TEXT UNDER STUDY below:

“If CAR-T cells can be produced domestically, treatment costs could be reduced to under VND500 million (US$19,000),” Dr. Phu Chi Dung, director of the hospital, said at a press conference Tuesday.


The event marked the opening of three concurrent international and national conferences on transfusion, transplantation and cell therapy that will take place from Tuesday to Saturday.


More than 2,000 delegates, including nearly 350 from abroad, are attending.


A CAR T-cell is a T lymphocyte immune cell that has been genetically engineered to express a synthetic receptor known as a chimeric antigen receptor, which enables the T-cells to bind to specific proteins, called antigens, present on the surface of cancer cells and eliminate the cells, according to the National Cancer Institute.


CAR T-cell therapy utilizes these engineered T-cells to treat certain types of cancers.

End of TEXT UNDER STUDY.

* USING THE INFORMATION *
1) Please extract the passage of the CAR-T therapy article that starts at "More than 2,000" and ends at "types of cancers.", copying it word for word.
2) Write the next part of the CAR-T therapy article, picking up after its final sentence.

COLLECTED MATERIAL below:

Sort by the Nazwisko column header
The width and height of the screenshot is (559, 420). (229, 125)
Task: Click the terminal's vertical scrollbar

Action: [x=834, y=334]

End of COLLECTED MATERIAL.

* ANSWERS TO THE EXERCISE *
1)
More than 2,000 delegates, including nearly 350 from abroad, are attending.


A CAR T-cell is a T lymphocyte immune cell that has been genetically engineered to express a synthetic receptor known as a chimeric antigen receptor, which enables the T-cells to bind to specific proteins, called antigens, present on the surface of cancer cells and eliminate the cells, according to the National Cancer Institute.


CAR T-cell therapy utilizes these engineered T-cells to treat certain types of cancers.

2)
Doctors in Taiwan during a CAR-T cell therapy for a 12-year-old girl from Vietnam. Photo courtesy of HCMC Blood Transfusion and Hematology Hospital



The process begins with collecting T-cells from a patient’s blood. They are then modified in a laboratory to produce CARs, which are designed to recognize specific antigens on cancer cells.


A large number of CAR T-cells are created and infused back into the patient for them to seek out and destroy the cancer cells.


The first Vietnamese patient to get CAR-T cell therapy was a 12-year-old girl with acute lymphoblastic leukemia (B-cell), a severe form of blood cancer.


After going to Taiwan for CAR-T cell infusion with the hospital’s assistance, she has returned and is undergoing monthly maintenance therapy in Vietnam and has been stable for over a year.


At first she underwent chemotherapy but the cancer quickly recurred. She then had a haploidentical stem cell transplant from her father, but the disease again recurred quickly.


Dr Dung said CAR-T cell therapy is among the most complex techniques in hematology but is considered one of the greatest breakthroughs in modern medicine.


It targets and destroys cancer cells, reduces the risk of relapse, prolongs survival, and improves quality of life, as numerous international studies have showed, he said.


But the cost is extremely high at tens of billions of dong, he said.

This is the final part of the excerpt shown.